Para entrar en la casa hizo falta hasta de una mascarilla. El olor a muerto era insoportable, hasta para mí que estaba acostumbrada.
La presencia de los bomberos no fue verdaderamente inevitable, pero la burocracia es la burocracia. Derribaron éstos la puerta a hachazos, una puerta blanca cincelada a mano por un ebanista “famoso” del pueblo.
Tuvimos que apartar a algunos vecinos curiosos que intentaban penetrar antes que nosotros, la guardia civil, responsable de esta zona rural perdida de la mano de Dios. Exclamaban un entristecido y hasta podría que decir que trágico: “Pobre Casimira”. Esta solía quedar sola algún fin de semana en la casa, retornando siempre los lunes a Gijón, con una nieta que iba a recogerla y llevarla.

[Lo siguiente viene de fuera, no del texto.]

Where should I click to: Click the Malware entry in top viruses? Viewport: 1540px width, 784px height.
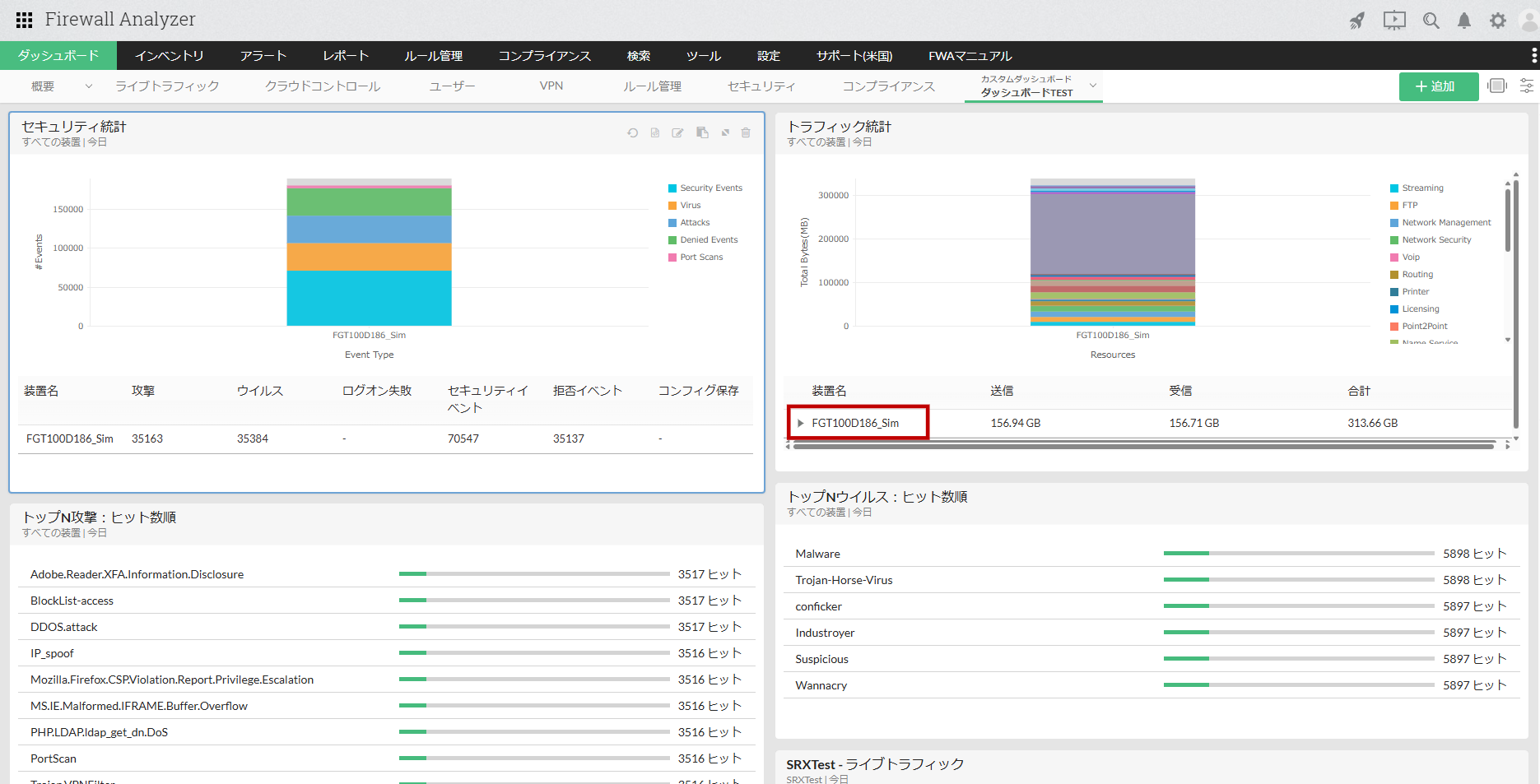[x=817, y=554]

¡Pobre Casimira! ¡Pobre Casimira que se murió ¡La casa aún huele a ella! Comentaba una de las vecinas que invadieron la casa. ¡Su perfume aún permanece aquí!, me explicaba la vecina de enfrente. Yo seguía oliendo a muerto ¡Más que muerto, diría yo!
Subimos escaleras arriba. Bajamos escaleras abajo, y no encontramos a la pobre víctima. Buscamos y rebuscamos por toda la casa pero todo estaba recogido y en su sitio: Luz apagada, agua cortada, y ningún rastro que llamase la atención; sólo el hedor que se hacía cada vez más intenso.
Las moscas muertas dibujaban un rastro como una alfombra escénica y vanguardista sobre el suelo de la cocina. Parecía un entierro con suicidio colectivo de insectos pero no de una pobre mortal Casimira.
Después de tanto recorrido y abrir ventanas para que se evaporase el hedor encontramos a la víctima. Una víctima no, siete. Siete sardinas en el congelador desenchufado y abierto.